*Problem to work on:* All lines in the records below with the word "next" must be returned.

Stored items:
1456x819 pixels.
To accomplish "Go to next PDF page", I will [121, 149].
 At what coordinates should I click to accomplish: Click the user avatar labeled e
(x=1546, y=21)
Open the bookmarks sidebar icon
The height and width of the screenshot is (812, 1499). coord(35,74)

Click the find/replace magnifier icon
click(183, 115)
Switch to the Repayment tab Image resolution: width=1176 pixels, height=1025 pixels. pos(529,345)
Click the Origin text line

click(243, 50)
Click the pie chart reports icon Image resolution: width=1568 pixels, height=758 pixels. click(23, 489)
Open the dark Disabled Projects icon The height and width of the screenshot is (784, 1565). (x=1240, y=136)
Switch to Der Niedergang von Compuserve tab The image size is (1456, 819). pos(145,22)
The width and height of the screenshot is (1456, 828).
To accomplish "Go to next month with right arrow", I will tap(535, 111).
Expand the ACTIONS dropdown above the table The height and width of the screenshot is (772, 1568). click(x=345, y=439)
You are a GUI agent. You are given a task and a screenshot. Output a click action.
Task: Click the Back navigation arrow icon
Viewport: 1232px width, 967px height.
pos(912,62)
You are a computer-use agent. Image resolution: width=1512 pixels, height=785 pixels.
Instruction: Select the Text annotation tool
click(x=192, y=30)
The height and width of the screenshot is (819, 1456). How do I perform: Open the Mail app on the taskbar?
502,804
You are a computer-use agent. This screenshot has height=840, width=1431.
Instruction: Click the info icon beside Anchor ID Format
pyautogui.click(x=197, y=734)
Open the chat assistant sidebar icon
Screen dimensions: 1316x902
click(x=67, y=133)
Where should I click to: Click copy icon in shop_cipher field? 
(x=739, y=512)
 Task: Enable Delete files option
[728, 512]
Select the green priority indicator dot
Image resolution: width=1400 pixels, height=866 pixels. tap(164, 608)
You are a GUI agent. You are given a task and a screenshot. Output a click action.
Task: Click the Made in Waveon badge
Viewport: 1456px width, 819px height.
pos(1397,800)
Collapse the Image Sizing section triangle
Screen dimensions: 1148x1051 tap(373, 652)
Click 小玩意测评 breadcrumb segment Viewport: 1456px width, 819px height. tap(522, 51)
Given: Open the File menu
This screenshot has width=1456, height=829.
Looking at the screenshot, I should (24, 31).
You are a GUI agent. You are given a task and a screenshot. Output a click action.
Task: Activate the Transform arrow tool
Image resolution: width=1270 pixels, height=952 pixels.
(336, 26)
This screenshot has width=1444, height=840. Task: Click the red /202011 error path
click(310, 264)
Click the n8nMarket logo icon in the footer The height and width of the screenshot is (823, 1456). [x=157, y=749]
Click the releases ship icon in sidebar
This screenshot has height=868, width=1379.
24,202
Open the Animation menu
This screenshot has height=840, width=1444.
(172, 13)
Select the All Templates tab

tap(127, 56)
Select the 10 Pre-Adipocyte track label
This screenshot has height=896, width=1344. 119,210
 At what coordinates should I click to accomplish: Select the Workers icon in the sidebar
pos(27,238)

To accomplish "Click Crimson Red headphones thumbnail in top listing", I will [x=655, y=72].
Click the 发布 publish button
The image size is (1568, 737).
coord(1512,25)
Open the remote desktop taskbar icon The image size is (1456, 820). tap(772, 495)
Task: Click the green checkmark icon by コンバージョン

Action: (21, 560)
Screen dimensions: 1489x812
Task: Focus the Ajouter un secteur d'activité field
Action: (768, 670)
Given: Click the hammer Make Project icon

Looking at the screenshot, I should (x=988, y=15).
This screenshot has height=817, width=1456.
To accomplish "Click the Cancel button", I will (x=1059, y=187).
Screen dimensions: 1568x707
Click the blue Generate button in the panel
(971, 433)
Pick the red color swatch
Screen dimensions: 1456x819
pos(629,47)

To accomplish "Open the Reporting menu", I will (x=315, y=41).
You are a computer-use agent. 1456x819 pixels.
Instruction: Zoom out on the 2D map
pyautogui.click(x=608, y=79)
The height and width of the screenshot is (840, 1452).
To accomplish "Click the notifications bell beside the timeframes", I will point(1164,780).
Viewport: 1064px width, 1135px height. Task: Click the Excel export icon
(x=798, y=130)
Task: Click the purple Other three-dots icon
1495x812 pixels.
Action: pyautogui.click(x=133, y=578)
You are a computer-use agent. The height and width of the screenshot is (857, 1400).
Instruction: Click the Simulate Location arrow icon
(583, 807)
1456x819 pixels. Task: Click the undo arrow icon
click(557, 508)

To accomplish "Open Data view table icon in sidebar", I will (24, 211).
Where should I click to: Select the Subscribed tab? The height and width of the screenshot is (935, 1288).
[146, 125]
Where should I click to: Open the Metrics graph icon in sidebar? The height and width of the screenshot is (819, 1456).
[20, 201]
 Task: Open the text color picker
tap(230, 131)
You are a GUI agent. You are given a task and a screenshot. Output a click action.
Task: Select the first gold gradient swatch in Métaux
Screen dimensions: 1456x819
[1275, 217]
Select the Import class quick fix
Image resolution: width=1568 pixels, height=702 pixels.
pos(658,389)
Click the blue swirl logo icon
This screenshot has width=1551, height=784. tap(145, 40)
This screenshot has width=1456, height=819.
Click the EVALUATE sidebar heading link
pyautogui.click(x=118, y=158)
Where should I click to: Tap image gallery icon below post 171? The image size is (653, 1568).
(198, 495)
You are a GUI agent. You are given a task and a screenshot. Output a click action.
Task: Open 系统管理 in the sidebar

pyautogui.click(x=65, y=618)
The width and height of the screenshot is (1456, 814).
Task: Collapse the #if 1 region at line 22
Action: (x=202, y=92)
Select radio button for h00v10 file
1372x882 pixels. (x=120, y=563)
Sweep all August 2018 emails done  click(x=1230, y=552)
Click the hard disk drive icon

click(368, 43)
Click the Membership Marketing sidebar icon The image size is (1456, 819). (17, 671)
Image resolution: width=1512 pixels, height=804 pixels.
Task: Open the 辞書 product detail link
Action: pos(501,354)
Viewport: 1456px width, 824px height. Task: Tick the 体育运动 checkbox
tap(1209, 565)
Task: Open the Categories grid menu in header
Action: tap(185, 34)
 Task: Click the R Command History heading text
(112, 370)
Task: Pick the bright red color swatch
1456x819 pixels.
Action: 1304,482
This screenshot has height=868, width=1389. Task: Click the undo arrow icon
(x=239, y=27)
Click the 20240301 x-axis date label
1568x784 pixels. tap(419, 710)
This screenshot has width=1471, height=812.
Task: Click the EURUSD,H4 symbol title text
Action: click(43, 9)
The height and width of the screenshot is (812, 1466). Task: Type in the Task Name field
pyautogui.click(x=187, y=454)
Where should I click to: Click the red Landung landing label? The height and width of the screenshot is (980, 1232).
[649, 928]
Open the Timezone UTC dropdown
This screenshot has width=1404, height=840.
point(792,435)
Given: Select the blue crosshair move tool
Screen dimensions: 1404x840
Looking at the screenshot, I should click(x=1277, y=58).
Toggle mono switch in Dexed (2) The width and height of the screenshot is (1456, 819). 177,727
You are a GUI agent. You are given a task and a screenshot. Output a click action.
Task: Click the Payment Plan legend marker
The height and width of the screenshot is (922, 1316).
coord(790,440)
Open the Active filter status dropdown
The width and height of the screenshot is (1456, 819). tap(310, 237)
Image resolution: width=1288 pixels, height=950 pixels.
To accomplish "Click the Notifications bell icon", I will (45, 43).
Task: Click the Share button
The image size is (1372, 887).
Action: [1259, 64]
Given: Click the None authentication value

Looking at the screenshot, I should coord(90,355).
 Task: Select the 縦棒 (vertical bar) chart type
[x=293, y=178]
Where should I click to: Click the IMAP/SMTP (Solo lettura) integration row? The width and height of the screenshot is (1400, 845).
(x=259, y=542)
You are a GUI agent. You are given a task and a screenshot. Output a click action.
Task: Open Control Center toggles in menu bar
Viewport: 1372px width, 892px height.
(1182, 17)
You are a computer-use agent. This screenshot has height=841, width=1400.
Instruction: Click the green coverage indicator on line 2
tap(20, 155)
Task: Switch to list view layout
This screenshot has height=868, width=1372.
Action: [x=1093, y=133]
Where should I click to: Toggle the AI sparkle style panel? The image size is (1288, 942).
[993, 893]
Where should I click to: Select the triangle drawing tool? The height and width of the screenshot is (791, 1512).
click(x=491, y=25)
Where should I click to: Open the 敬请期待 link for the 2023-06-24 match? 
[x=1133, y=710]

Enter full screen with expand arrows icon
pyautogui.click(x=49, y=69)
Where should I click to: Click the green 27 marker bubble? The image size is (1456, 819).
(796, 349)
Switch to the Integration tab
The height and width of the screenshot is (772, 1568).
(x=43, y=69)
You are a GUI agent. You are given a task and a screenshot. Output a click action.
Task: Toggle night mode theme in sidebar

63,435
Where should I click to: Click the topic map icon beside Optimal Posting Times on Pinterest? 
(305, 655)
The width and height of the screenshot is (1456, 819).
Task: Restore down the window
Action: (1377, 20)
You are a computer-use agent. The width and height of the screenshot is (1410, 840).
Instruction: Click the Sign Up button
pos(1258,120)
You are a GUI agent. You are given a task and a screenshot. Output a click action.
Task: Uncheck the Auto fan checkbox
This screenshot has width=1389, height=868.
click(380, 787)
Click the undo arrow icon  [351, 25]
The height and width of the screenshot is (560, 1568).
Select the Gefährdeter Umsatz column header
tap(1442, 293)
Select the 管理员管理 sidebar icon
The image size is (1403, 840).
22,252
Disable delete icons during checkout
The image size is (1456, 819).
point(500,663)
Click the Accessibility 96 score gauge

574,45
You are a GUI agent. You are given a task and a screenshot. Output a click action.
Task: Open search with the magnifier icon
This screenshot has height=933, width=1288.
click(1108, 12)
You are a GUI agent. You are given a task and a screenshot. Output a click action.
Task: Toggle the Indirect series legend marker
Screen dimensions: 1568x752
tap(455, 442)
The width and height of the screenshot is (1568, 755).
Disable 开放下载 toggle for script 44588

*Task answer:*
To accomplish "Go to next PDF page", I will [121, 149].
To accomplish "Go to next month with right arrow", I will tap(535, 111).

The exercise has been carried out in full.